Erectile dysfunction (ED) (also called impotence) describes the ‘consistent or recurrent inability to attain and/or maintain a penile erection sufficient for sexual intercourse’.
In men aged 40–70y, mild ED is found in 17%, moderate ED in 25%, and complete ED in 10%. Incidence increases with age, with complete ED affecting approximately 15% of men in their 70’s and 30–40% in their 80’s.
ED is generally divided into psychogenic and organic causes. It is often multifactorial.
Sexual: onset of ED (sudden or gradual); duration of problem; presence of erections (nocturnal, early morning, spontaneous); ability to maintain erections (early collapse, not fully rigid); loss of libido; relationship issues (frequency of intercourse and sexual desire).
Sexual function symptom questionnaires: International Index of Erectile Function; Brief Male Sexual Function Inventory (BMSFI); quality of life questionnaire (QoL-MED).
Medical and surgical: enquire about risk factors, including diabetes mellitus (ED affects 50% overall and 30% of treated diabetics); cardiovascular disease; hypertension; peripheral vascular disease; endocrine or neurological disorders; pelvic and penile surgery, radiotherapy, or trauma (which damage innervation and blood supply to the pelvis and penis). Intermediate or high risk cardiovascular disease requires further specialist assessment and treatment prior to ED treatment.
Psychosocial: assess for social stresses, anxiety, depression, coping problems, patient expectations, and relationship details.
Drugs: enquire about current medications and ED treatments already tried and their outcome.
Social: smoking, alcohol consumption. An organic causeis more likely with gradual onset (unless associated with an obvious cause such as surgery where onset is acute); loss of spontaneous erections; intact libido and ejaculatory function; existing medical risk factors and older age groups.

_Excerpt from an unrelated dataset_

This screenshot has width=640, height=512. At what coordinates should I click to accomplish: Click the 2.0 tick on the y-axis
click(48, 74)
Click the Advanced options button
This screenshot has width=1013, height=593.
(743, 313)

Full physical examination (cardiovascular, abdomen, neurological); BP; DRE to assess the prostate; assess secondary sexual characteristics; external genitalia assessment to document foreskin phimosis, penile deformities and lesions (Peyronie’s plaques); confirm presence, size, and location of testicles. The bulbocavernosus reflex can be performed to test integrity of spinal segments S2–4 (squeezing the glans causes anal sphincter and bulbocavernosal muscle contraction).
Tests For ED
Blood tests: Fasting glucose; serum (free) testosterone (taken 8.00–11.00 a.m.); fasting lipid profile are basic work-up tests. SHBG; U&E; LH/FSH; prolactin; PSA; thyroid function test should be selected according to patient’s history and risk factor profile.
Nocturnal penile tumescence and rigidity testing: The Rigiscan device contains two rings that are placed around the base and distal penile shaft to measure tumescence and number, duration, and rigidity of nocturnal erections. Useful for diagnosing psychogenic ED and for illustrating this diagnosis to patients.
MRI: Useful for assessing penile fibrosis and severe cases of Peyronie’s disease.